勇者は大体の敵を一撃で倒していたし、他の三人も簡単に魔物を討ち取っていく。今まで見た冒険者の中で一番手際がよかった。
「ふー、ちょっと休もうよ」
魔法使いがちょこんと地面に座る。見た目は普通の少女なのに、荒っぽい魔法を次々に発動させるなんて人間って不思議だ。
「?なにじっと見て」
「いや、見た目によらず魔法の使い方が男前だな」
「あー面倒臭がりなんだ私」
そんな会話をしていると槍使い、ガイツまで休憩しにやってきた。
「しかし薄暗いなぁ」
「日光って重要なんだな、こうも薄暗いと気が滅入る」
「ああ……っと、俺僧侶手伝ってくる」
まだ一人戦っている僧侶を見つめ、槍使いは降ろしていた腰を上げた。僧侶は補佐系だからどうしても一人での戦いには時間がかかるし、この面子の中では一番弱いだろう。
「どうだ、暗黒竜いけそうか?」
「まあ余裕だな。

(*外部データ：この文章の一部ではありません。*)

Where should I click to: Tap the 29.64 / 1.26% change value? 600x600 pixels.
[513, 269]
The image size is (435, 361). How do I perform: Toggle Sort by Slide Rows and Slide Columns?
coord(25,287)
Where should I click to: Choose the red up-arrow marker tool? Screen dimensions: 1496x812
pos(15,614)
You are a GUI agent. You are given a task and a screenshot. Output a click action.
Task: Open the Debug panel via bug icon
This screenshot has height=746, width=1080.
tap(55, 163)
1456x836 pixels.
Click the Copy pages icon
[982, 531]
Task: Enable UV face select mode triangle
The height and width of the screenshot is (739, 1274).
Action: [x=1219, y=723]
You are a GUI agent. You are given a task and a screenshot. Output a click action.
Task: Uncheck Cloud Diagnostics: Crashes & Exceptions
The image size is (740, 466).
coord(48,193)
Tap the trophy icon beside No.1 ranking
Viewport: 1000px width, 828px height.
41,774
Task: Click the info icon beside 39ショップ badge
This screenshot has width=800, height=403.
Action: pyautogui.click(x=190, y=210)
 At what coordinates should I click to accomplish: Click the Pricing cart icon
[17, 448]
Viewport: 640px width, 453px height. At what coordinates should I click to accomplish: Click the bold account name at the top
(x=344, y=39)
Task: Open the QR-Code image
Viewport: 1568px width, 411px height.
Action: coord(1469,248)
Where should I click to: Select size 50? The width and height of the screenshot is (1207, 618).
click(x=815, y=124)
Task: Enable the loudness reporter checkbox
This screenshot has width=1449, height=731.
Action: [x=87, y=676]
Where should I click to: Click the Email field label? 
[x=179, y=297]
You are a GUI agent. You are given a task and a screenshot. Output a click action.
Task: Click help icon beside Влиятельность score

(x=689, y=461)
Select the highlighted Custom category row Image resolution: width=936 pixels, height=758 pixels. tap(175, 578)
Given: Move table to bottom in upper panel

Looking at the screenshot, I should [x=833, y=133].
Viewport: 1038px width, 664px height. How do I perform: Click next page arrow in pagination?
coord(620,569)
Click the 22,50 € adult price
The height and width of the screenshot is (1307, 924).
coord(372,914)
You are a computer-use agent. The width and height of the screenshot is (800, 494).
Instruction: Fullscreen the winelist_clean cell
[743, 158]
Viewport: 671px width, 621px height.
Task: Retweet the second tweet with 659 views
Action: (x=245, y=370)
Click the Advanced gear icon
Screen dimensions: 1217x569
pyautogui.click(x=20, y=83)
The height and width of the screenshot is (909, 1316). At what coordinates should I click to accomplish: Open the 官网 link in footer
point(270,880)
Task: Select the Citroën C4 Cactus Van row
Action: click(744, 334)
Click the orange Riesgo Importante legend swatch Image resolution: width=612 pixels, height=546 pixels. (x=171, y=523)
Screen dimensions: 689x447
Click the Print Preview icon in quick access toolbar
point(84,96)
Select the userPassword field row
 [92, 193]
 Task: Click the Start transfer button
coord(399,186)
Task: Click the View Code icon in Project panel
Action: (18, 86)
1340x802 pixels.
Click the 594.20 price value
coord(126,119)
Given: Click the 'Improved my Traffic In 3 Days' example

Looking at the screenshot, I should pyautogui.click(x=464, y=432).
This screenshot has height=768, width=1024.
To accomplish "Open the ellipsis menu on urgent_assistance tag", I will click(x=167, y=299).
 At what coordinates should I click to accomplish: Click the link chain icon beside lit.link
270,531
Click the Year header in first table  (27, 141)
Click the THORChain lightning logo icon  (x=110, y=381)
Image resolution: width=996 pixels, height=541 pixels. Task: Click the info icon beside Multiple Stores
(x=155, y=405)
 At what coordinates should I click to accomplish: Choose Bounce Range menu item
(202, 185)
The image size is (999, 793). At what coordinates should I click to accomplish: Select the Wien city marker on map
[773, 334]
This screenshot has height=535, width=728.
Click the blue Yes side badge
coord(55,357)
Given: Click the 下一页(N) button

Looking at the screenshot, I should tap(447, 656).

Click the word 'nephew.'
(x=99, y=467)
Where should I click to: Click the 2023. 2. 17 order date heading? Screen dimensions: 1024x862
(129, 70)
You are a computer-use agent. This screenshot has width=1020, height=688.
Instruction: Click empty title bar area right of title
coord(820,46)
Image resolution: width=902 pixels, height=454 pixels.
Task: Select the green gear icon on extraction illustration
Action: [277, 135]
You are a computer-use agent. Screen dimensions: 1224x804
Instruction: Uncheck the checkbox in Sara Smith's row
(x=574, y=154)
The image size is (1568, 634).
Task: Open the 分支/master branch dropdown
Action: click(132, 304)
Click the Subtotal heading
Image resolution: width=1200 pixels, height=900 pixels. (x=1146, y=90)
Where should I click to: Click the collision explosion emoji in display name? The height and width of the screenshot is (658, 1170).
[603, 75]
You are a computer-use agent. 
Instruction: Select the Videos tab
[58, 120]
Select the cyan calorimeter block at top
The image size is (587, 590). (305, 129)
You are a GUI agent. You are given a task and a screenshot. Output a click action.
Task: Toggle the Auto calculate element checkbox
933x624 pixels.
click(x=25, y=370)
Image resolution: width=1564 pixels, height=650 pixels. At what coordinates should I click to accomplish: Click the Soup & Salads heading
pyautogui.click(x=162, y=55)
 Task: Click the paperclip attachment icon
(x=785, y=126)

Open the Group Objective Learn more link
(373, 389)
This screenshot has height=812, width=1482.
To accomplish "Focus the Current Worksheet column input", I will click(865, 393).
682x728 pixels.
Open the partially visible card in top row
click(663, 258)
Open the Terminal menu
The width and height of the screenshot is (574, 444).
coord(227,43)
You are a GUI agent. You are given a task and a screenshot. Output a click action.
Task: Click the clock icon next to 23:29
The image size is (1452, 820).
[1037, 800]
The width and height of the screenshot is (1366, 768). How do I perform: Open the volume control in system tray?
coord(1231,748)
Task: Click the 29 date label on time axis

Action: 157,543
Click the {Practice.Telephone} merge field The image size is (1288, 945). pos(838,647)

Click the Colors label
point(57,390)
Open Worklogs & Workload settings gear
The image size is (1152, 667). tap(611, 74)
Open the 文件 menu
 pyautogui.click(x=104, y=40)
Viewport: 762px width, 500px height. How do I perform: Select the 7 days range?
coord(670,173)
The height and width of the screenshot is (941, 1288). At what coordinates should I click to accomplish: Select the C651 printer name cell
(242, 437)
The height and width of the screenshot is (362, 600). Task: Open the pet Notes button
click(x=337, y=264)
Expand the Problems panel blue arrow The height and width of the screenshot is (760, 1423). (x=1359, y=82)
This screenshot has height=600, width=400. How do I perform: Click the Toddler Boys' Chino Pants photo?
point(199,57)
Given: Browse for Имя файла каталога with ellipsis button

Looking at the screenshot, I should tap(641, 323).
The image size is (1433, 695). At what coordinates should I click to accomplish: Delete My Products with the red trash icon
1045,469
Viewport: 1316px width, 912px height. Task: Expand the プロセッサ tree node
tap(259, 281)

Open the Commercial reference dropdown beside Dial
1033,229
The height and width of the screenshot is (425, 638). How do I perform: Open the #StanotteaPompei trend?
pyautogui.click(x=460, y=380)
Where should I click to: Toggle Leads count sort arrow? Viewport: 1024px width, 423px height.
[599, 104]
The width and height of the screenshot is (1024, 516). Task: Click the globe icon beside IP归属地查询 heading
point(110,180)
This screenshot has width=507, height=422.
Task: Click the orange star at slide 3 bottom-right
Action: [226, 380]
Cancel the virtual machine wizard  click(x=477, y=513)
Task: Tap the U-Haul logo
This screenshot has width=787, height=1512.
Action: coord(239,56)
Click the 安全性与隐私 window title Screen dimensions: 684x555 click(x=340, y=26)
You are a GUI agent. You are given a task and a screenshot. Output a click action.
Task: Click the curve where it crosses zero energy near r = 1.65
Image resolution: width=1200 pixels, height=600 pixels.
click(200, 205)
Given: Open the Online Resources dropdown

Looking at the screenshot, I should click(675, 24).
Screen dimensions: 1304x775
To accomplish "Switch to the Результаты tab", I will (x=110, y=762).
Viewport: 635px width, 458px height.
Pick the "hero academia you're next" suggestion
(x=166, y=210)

あんときゃ武器屋と俺だけだったから負けたけど」
「そうだな」
「じゃあ明日行こうぜ」
前回の討伐の時とは違ってノリがとても軽い。全くない緊張感に不安がないわけではなかったけど、何故か負ける気がしなかった。
ガイツにそう言うと「勝ち戦ってのはそういうもんだ」と笑われた。
「あ、おかえりー」
僧侶と槍使いも戻ってきて俺達はそのまま教会に戻った。
そのまま思い思いに過ごし、夜。
俺は道具袋から一本の剣を取り出した。
「その剣は?」
風呂上がりの勇者が髪を拭きながら向かいに座った。
「ん、これが前話した奴の形見の剣だ」
「……そっか」
「なあ頼みがあるんだが」
「ん?」
「暗黒竜のとどめ、この剣でさせてくれねえか?」
「うん、いいぜ」
あっさりと勇者は了承してくれた。礼を言うと「しっかり敵討たないと安心して道具屋の子探しにいけないだろ?」と笑われた。
「なんで知ってる」
「イクダールさんから。しっかり頼むって言われたよ」
「くそっ、あの女」
イクダールは口が軽いのか重いのかわかんねえな。
「いいじゃないか。心配してくれるってのはありがたいもんさ」
「ガイツ」
「よいしょっと。おっさんがベッドな」
ごろんと横になり、ガイツは目を閉じる。
「明日は体力がいるからな。さっさ寝ろよ」
そう言うとすぐに寝息が聞こえてきた。勇者と顔を見合わせて笑う。
「寝るか」
「そうだな。槍使いは?」
「あー、僧侶がちょっと弱気になってるから慰めに連れ出した」
「じゃあいいな、明かり消すぞ」
「ああ、おやすみ」
「おやすみ」
そうして真っ暗になったなか、意識は静かに夢の中へと堕ちていった。